One of the most unscrupulous arguments ever adduced in support of any cause is that now advanced by some Christian temperance advocates to the effect that the wine sanctioned in the Bible was not intoxicating. With the same ease that they declare that in the Bible “black” means “white,” that “hate” means “love,” and “day” means “age,” they declare that Bible wine does not mean wine, but unfermented grape juice.

The Rev. Dr. W. M. Thompson, Rev. William Wright, Rev. S. H. Calhoun, Rev. C. V. A. Van Dyke, and other able Hebrew and Sanscrit scholars of Western Asia, who have made the history and customs of its people both ancient and modern a life study, affirm that such a thing as non-intoxicating wine was unknown, that the unfermented juice of the grape was never recognized as wine. Dr. Philip Schaff, the foremost Bible scholar of this country, affirms the same:

“The wine of the Bible was no doubt pure and unadulterated.... It was genuine and real wine, and, like all wine in use in grape-growing countries, exhilarating. To lay down the principle that the use of intoxicating drink as a beverage is a sin—per se—is to condemn the greater part of Christendom, to contradict the Bible, and to impeach Christ himself, who drank wine and made wine by miracle to supply the marriage guests.”

At the General Assembly of the Presbyterian church held at Belfast, Ireland, in 1870, an exhaustive examination and discussion was given this subject. The result was the adoption by an almost unanimous vote of the following resolution offered by the Rev. Robert Wales, Professor of Dialectic Theology, Belfast:

“As the wine used in the oblations of the Old Testament time at the Passover and by our Lord Jesus Christ himself in the institution of the supper was the ordinary wine of the country, that is, the fermented juice of the grape, we cannot sanction the use of the unfermented juice of the grape as a symbol in the ordinance.”

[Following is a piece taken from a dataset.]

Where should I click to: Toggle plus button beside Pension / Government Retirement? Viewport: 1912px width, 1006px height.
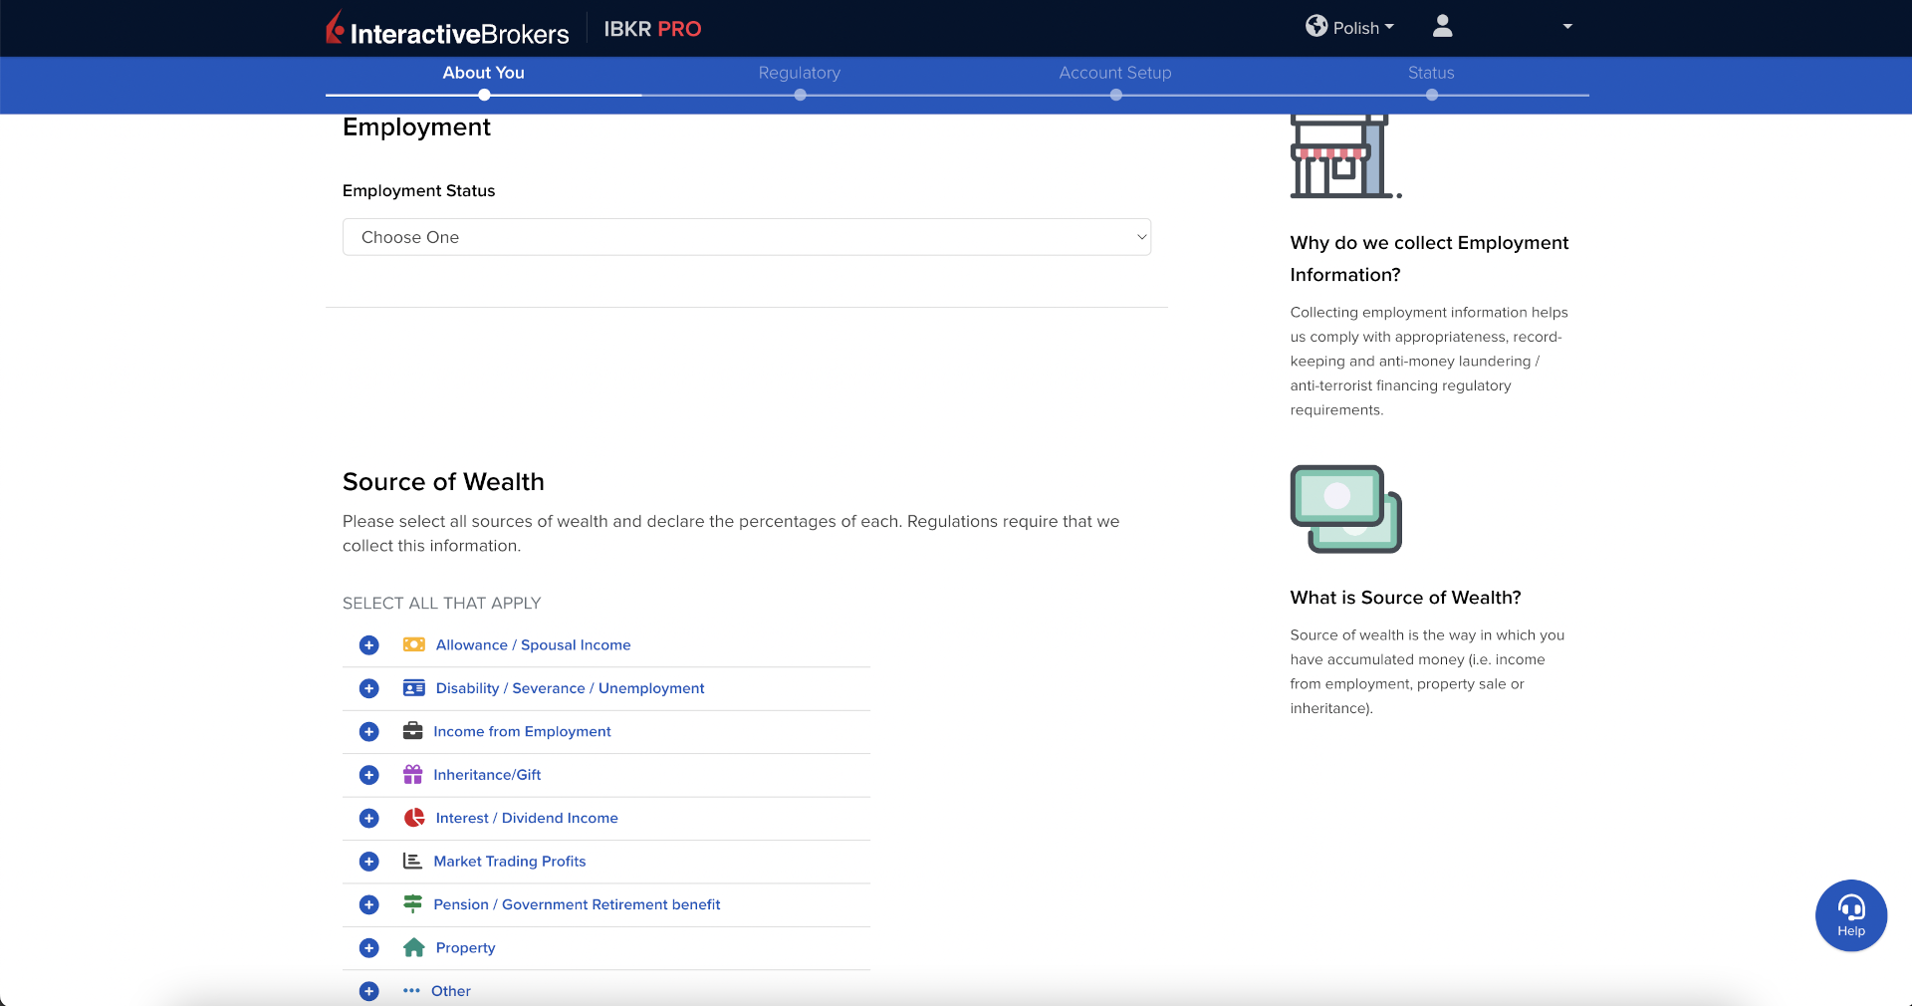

That the sacramental wine used by the early Christians was intoxicating, and that they were addicted to using it to excess at the Lord’s Supper, is admitted by Paul (1 Cor. xi, 20–34).

Referring to this subject, the Christian Register says: “We deplore intemperance, and welcome every truthful argument against it, but the argument founded on the non-intoxicating character of Bible wine is a weak and diluted fallacy.”